When analyzing asset protection for self-directed IRAs, we must consider two types of potential threats. First, we must examine how a creditor can collect against an IRA when the creditor has a judgment or claim against the IRA owner personally. Second, and most importantly for self-directed IRA owners, we must analyze how a creditor can collect against an IRA or its owner when the IRAs investment incurs a claim or judgment.
There has been much written on the protections to retirement plans that prevent a creditor of the IRA owner from collecting against the IRA to satisfy their judgment. Various federal and state laws provide this protection which prohibits a creditor of an IRA owner from collecting or seizing the assets of an IRA or other retirement plan. For example, if an individual personally defaults on a loan in their personal name and then gets a judgment against them, the creditor may collect against the individual’s personal bank accounts, non-retirement plan investment accounts, wages, and other non-exempt assets but is prohibited from collecting against the IRA or other retirement plans of the individual. Even in the case of bankruptcy, a retirement plan is considered an exempt asset from the reaches of the creditors being wiped out. US Bankruptcy Code, 11 USC §522. Because of these asset protection benefits, retirement plans are excellent places to hold assets outside the reach of creditors.
The second asset protection issue, and the focus of this article, is to consider how an IRA is protected from claims arising from the IRA’s investments and activities? This issue is particularly important to self-directed IRA accounts since some self-directed IRA investments are made into assets that can create liability to the IRA, and the protections preventing a creditor of the IRA owner against the IRA assets do not apply to liabilities arising from the IRAs investments. In other words, if the IRA has a liability, the IRA is subject to the claims of creditors. For example, if a self-directed IRA owns a rental property and the tenant in that property slips and falls, the tenant can sue the self-directed IRA who owned and leased the property to the tenant. Consequently, the IRA’s assets are subject to the collection of the creditor, including the property the IRA owned and leased to the tenant as well as the other assets of the IRA. But what about the IRA owner and their personal assets, are their personal assets also at risk?

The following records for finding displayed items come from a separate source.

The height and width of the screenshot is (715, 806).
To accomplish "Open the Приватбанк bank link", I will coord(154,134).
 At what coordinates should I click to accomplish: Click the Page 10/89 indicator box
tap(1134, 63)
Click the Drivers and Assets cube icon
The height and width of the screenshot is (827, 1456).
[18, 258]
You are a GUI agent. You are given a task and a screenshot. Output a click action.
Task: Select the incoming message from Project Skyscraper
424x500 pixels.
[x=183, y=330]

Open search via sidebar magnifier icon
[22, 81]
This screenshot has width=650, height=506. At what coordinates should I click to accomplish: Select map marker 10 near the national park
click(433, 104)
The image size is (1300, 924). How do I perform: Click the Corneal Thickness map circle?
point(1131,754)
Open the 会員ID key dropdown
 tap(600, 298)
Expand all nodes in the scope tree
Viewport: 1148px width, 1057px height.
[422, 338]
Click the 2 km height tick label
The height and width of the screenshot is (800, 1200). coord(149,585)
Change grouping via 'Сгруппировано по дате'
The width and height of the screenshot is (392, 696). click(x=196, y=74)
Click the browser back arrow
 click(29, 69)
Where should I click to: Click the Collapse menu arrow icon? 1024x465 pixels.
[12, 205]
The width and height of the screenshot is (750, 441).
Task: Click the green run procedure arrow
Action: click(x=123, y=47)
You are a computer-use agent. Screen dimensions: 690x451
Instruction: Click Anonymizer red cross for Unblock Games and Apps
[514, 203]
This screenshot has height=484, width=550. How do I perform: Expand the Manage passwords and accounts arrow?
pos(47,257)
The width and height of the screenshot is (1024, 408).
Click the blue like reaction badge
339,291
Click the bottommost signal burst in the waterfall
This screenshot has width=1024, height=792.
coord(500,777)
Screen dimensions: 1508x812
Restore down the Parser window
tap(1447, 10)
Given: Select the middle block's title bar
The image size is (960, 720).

Let’s analyze this issue further and look at whether a creditor/plaintiff against the IRA can also sue the IRA owner personally if the IRA’s assets are not sufficient to satisfy the judgment against the IRA. IRC § 408 states that an IRA is a trust created when an individual establishes an IRA by signing IRS form 5305 (this form is completed, with some variations, with every IRA) with a bank or qualified custodian. Courts have analyzed what an IRA is under the law and have stated that they are a trust or special deposit of the individual for the benefit of the IRA owner. First Nat’l Bank v. Estate of Thomas Philip, 436 NE 2d 15 (1992). In other words, the IRA is not a separate entity or trust which would be exempt from creditor protection of its underlying owner. Since the IRA is a trust that is revocable and terminated at the discretion of the IRA owner, each investment in fact, is truly controlled by the IRA owner as he or she could terminate the IRA at any time and take ownership in their personal name. As a result, the IRA is akin to a revocable living trust used for estate planning which trust is commonly understood by lawyers and courts to provide no asset protection and prevention of creditors from pursuing the trust creator and owner from liabilities and judgments that arise in the trust. Following this same rationale, a self-directed IRA would likely be subjected to a similar downfall in the event of a large liability that is not satisfied by the assets of the IRA. As a consequence, the personal assets of the IRA owner may be at risk.
As a result of the asset protection liabilities for self-directed IRAs, we recommend that self-directed IRA owners consider an IRA/LLC for the asset protection reasons that many individuals use LLCs in their personal investment and business activities. Simply put, an LLC prevents the creditor of the LLC from being able to pursue the owner of the LLC (in this case, the IRA). An IRA/LLC is an LLC owned typically 100% by the IRA, and the LLC would operate and take ownership of the investments and the liabilities similar to an LLC used by an individual. For example, instead of the IRA taking ownership of a rental property directly and leasing it to a tenant, the IRA/LLC would instead take title to the property and would lease the property to the tenant. When the IRA/LLC owns and leases the property, any claims or liabilities that arise are contained in the LLC, and as a result of the LLC laws, a creditor is prevented from going after the LLC owner (in this case, the IRA, or the IRA owner).
There are certain types of self-directed IRA investments that benefit greatly from the asset protection offered by an IRA/LLC. Rental real estate owned by an IRA achieves significant asset protection benefits from an IRA/LLC since rental real estate can create liabilities to its owner. Other self-directed IRA investments such as promissory note loans, precious metals, or land investments do not have the same asset protection issues and potential to create liability for the IRA, and as a result, an IRA/LLC isn’t as beneficial from an asset protection perspective for these types of investments.